It’s extremely worrisome that only eight years after 9/11, a Jordanian illegal immigrant and a relatively recent Afghan immigrant that looks like this are even in the country. Equally worrisome is the problem posed by Caucasian, native-born converts to Islam such as the angry ex-prisoner arrested in Illinois.
There is no doubt these are bad people. In a more self-confident society, they’d be interrogated, tried, and hanged within a month. But I do wonder if the two arrests involving FBI informants that also functioned as co-conspirators is the best use of FBI resources, as was the case of the Illinois and Dallas arrests. There are no doubt many hateful, anti-American Muslims within our borders. But many are lifelong seethers and trash-talkers who lack the resources, brainpower, and discipline to actually harm anyone. They’re as dangerous as “attempted murderers” who cast spells and poke voodoo dolls.
When the FBI builds and provides a bomb to someone like this, it may be propelling a person that is in practical terms a low threat into a resource-draining inmate. I may be wrong; the wherewithal and ability of the accused may be higher. It’s hard to tell from this vantage point. But one notable facts suggests they were just angry losers: in both Dallas and Illinois, the conspiracy and the provision of disarmed bombs involved the work of FBI agents and informants. We also know the FBI and all government agencies are fairly risk adverse. It’s not clear they would triage potential suspects based on likelihood of success. Let me be clear that I am only concerned about this as a matter of resource allocation; there is certainly no injustice or standing to complain on the part of the would-be Muslim terrorists themselves.
On the other hand, the New York arrests of Zazi shows a much more worrisome situation, where the accused terrorist was buying bomb-making supplies independently. I am glad that he and his confederates have been found out, before they could maim and kill. One wonders if we would have drawn lessons from their success. The El Al Airlines massacre in Los Angeles, the DC Sniper (involving a convert and immigrant), and the shoe bomber plot have all gone down the memory hole, as has the Lackawama Six. Foiled or failed efforts make little impression. Even the 9/11 attacks have been converted into a saccharine tragedy and time for national service as opposed to a wake up call that certain bad people believing a certain religion hate out guts.

* [Information provided]
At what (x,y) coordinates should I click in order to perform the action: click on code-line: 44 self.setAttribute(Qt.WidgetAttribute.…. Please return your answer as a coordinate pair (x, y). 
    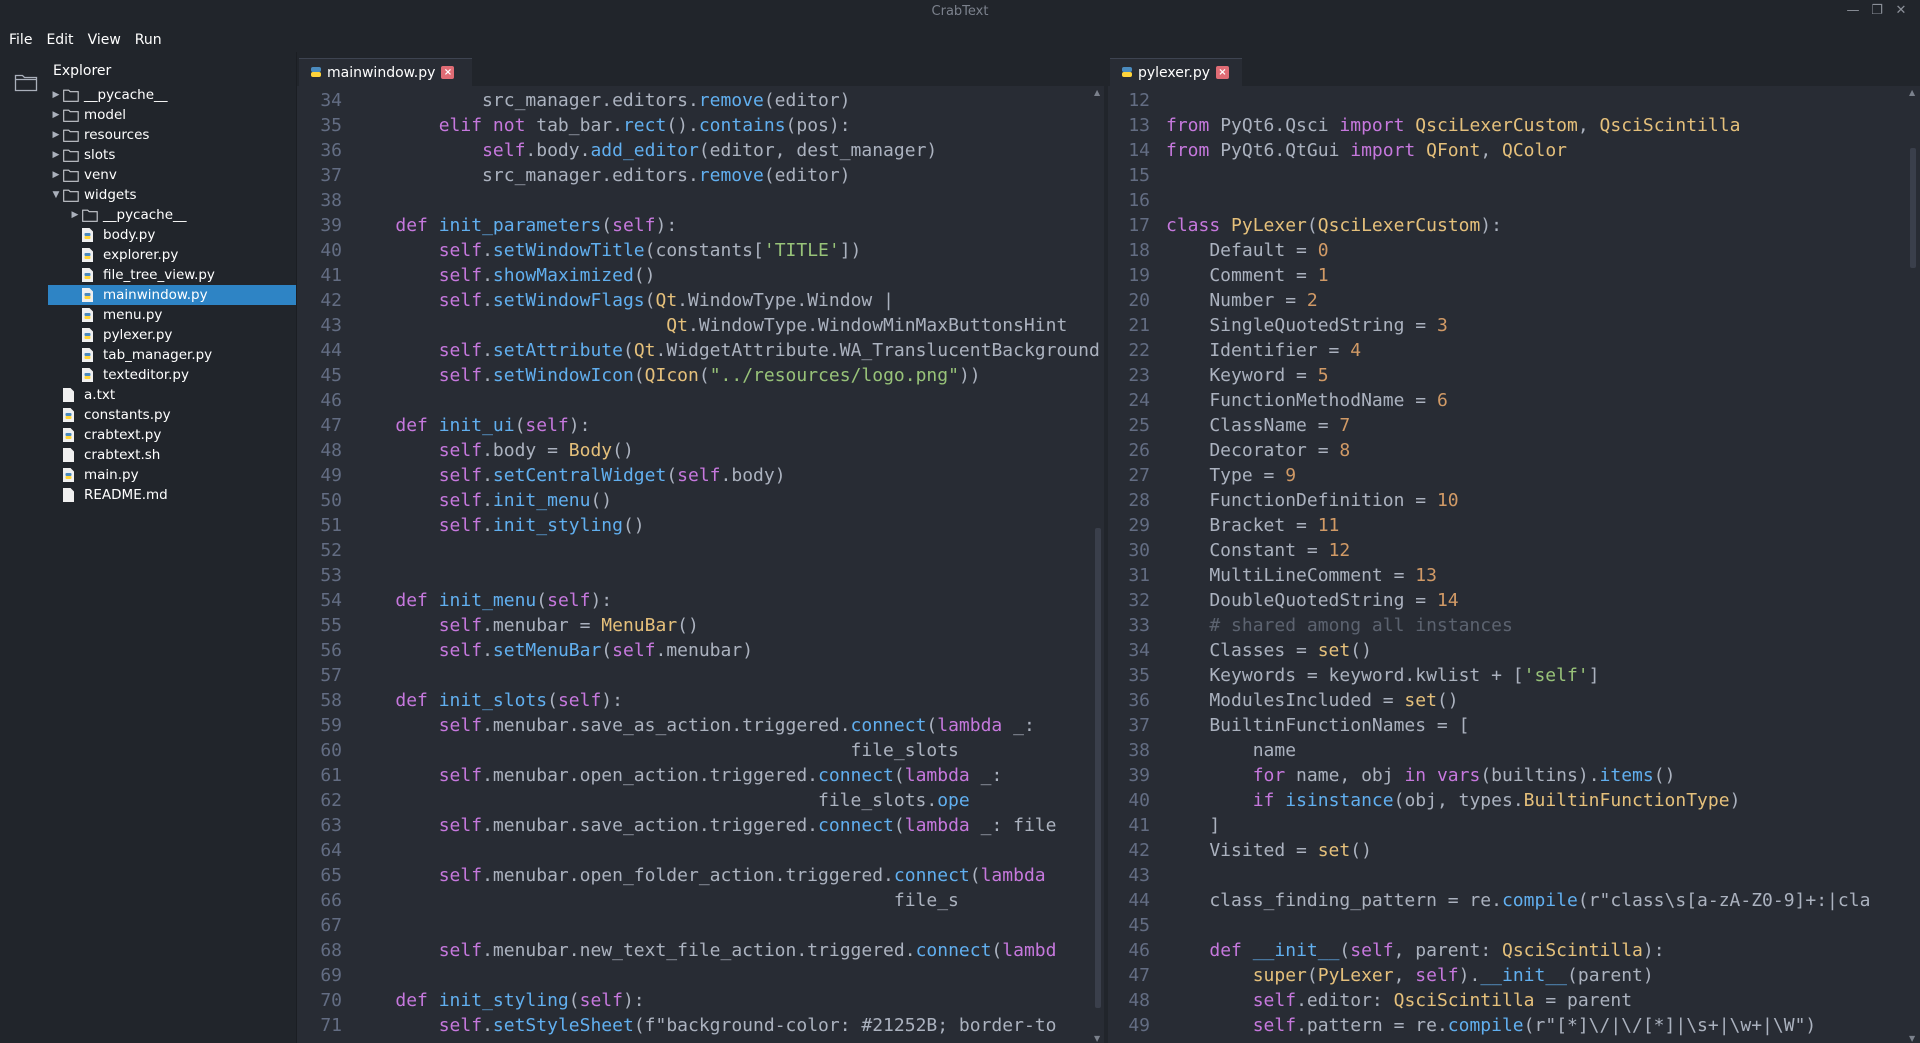
    Looking at the image, I should click on (700, 350).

* [Directions]
A: Decide whether each statement below agrees with the commentary on FBI terrorism arrests. For each, answer yes or no and quote the words of the text that settle it.
(i) In the Zazi case, the accused was buying bomb-making supplies on his own.
(ii) The disarmed bombs in the Dallas and Illinois cases were provided without any involvement from FBI agents or informants.
(iii) The writer's stated concern about the Dallas and Illinois arrests is a matter of resource allocation.
B: Reproduce the part of the commentary on FBI terrorism arrests that opens with the words containing "It’s extremely worrisome" and closes with "arrested in Illinois.".

* [Responses to the tasks]
A:
(i) Yes: "where the accused terrorist was buying bomb-making supplies independently"
(ii) No: "in both Dallas and Illinois, the conspiracy and the provision of disarmed bombs involved the work of FBI agents and informants"
(iii) Yes: "I am only concerned about this as a matter of resource allocation"

B:
It’s extremely worrisome that only eight years after 9/11, a Jordanian illegal immigrant and a relatively recent Afghan immigrant that looks like this are even in the country. Equally worrisome is the problem posed by Caucasian, native-born converts to Islam such as the angry ex-prisoner arrested in Illinois.